What you have to do
Reproduce the material below word for word, from its first line through the line that contains "Action: pos(78,97)", with both ends included.
___ Available records
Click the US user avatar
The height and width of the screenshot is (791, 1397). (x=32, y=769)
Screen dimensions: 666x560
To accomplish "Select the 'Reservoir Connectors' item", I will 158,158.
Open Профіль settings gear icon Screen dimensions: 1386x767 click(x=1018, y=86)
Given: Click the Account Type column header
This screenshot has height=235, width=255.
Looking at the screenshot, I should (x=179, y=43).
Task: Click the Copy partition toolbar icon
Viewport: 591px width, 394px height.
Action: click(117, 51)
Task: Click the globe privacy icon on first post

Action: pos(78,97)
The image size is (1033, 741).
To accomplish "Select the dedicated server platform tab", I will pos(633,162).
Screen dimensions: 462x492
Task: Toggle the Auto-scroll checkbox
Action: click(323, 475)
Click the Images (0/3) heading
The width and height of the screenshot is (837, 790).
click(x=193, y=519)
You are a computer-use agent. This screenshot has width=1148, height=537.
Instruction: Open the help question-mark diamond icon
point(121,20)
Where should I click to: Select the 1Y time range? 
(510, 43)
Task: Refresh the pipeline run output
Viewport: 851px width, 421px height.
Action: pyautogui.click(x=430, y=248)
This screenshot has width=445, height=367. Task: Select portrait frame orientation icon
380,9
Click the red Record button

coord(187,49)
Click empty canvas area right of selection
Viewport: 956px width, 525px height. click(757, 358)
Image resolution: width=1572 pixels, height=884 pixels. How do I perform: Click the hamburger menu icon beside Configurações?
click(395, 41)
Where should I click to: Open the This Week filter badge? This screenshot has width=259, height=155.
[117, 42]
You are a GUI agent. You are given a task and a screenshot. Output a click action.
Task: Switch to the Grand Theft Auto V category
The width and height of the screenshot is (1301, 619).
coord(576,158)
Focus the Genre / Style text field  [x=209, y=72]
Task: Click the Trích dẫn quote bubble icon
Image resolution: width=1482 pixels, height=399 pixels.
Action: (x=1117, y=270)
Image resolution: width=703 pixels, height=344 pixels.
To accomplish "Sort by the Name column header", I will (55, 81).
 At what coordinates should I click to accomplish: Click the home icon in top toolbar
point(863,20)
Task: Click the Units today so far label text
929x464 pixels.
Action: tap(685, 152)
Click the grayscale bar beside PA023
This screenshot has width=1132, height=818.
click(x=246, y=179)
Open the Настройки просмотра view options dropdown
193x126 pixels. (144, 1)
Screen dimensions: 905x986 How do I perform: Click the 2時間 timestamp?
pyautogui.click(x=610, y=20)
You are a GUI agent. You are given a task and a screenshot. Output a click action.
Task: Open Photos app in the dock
______
Written response
Click the US user avatar
The height and width of the screenshot is (791, 1397). (x=32, y=769)
Screen dimensions: 666x560
To accomplish "Select the 'Reservoir Connectors' item", I will 158,158.
Open Профіль settings gear icon Screen dimensions: 1386x767 click(x=1018, y=86)
Given: Click the Account Type column header
This screenshot has height=235, width=255.
Looking at the screenshot, I should (x=179, y=43).
Task: Click the Copy partition toolbar icon
Viewport: 591px width, 394px height.
Action: click(117, 51)
Task: Click the globe privacy icon on first post

Action: pos(78,97)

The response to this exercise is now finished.